Pyle is supported by Olly Stanton as Andrew Fastow, the hilarious, bombastic Chief Financial Officer. Stanton’s energy throughout the play is unparalleled. His unkempt and awkward physicality is heavily effective in revealing the character’s vulnerabilities and desperate desires for success. His scenes with the strange raptor creatures sometimes tread a fine line between bizarre absurdity beyond belief and clever, comic symbolism. Yet, this is far more a concern of the difficulties of the overly complex, repetitive script than Thornton’s direction due to the frequent lack of clarity in tone of the lines. The play is seen to incorporate a confusing mixture of tragic and ridiculous that can often distract the audience from the true drama of the performance, seen primarily with the inclusion of the sock puppet and mouse masks that are far more irritating than they are beneficial performative elements. However, at times, this juxtaposition of serious calamity and silly comedy is also pivotal in adding a level of energy to the play that keeps the audience on their toes, something that is stressed by Stanton’s hyperbolic and humorous acting.
Thornton is certainly successful in her aim to highlight the growth of Skilling’s arrogance and subsequent collapse of fortune, though the play could have the same impact in a far shorter time, nearing two and a half hours including a 30 minute interval. The episodic nature of Enron maintains that there is a loss of fluidity that ties the scenes together and that the supposed growing momentum of the poisonous dynamics between the characters is seen to drag.

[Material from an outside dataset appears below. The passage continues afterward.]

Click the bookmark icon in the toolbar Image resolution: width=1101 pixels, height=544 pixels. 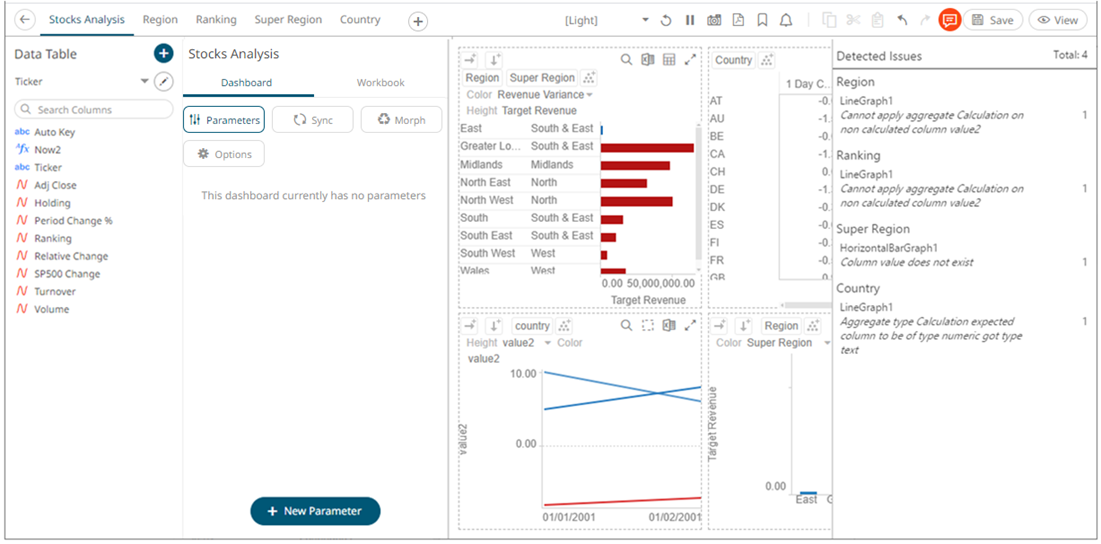click(x=762, y=20)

This is not helped by slight technical difficulty when the sound of the atmospheric music dominates over the quieter volumes of the characters’ voices and the transitions between scenes lack sharp choreography, often resulting in a cluttered stage. Despite this, Pyle’s and Thompson’s clarity of voice are always distinguished, ensuring that overall there is a sharp, clear string of dialogue throughout.
On reflection, Pyle’s ability to welcome the audience into the interiority of his character’s complex mind and the surreal, dreamlike, fantastical quality to the performance is truly triumphant, demonstrating Thornton’s success. Enron certainly highlights the strength, commitment and enthusiasm of Durham’s freshers who took part and although it may not be as polished as it could have been if there had been more time to work on blocking and transitions between scenes, the show is entertaining, engrossing and certainly current in today’s world.
Enron will be playing at the Assembly Rooms Theatre on 8th and 9th November at 7:30pm.